TI: Good, and then you know, back to the fish market, Tsukiji, yeah, I mean, did you visit the fish market when you were in Tokyo?

AO: Now when was this again now?

TI: This was when you were still... during the occupation.

AO: No, no, I never did, that was the end because after that I went to Osaka, so I never did spend any time in Tokyo after that.

TI: So why don't we... are there any other stories Japan or should we go to Hawaii now?

AO: Well, I don't know but I probably think about it later but no, I can't think of anything here.

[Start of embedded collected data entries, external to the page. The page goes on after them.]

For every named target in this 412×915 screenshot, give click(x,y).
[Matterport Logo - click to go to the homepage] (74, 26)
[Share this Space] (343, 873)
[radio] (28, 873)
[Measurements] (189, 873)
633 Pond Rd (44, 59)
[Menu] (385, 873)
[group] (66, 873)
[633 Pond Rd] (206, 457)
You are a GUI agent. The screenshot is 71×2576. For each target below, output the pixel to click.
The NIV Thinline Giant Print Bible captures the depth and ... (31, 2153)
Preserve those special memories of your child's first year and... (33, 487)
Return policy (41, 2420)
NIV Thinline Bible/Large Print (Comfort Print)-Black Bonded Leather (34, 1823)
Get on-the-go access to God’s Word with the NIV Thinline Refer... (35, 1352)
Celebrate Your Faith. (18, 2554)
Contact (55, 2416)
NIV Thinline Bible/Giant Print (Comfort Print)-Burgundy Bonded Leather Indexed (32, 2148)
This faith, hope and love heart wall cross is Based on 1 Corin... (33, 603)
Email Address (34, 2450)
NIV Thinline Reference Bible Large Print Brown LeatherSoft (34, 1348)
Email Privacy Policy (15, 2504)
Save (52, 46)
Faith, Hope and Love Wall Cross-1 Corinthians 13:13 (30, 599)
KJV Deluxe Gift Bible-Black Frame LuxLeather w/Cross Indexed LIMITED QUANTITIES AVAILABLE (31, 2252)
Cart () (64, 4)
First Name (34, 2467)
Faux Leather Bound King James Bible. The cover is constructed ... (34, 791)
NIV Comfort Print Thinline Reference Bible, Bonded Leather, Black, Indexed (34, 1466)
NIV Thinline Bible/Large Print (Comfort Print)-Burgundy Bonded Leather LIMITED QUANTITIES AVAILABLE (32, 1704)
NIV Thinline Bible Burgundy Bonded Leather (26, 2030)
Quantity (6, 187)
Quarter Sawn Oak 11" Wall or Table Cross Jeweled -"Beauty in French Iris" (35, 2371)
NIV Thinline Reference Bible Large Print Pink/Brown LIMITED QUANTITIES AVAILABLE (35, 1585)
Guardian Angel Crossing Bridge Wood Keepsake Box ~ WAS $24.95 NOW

TI: Okay, so let's... so you finally after being in the service --

AO: Well, one thing, yes, one thing was when I was in Osaka, one of my fellow officers, officer from Hawaii he wanted to go to Hiroshima so we passed through Hiroshima very fast because he was looking for his relative. And he was able to find the relative quite a bit outside of the city so he was not killed by the atomic bomb. But from there, what we did was we went together by jeep, we went to Sasebo which was a big naval base for the Japanese Navy and there we visited the naval base and we saw several large battleships and other ships all sunk, they had been sunk by the Japanese themselves, you know, to prevent the American Navy from taking it over. But they were all in the water and I took pictures of all the ships. That was another interesting, you know, short trip.

TI: And why did they... they sunk 'em so that the Americans couldn't use them even though the war was --

AO: Well, before the war ended they sunk it you see?

TI: Oh, before the war ended. Okay, interesting, did you visit in Hiroshima the blast area?

AO: I just passed through when we went through by train, you know.

TI: Okay, so you didn't get a good view.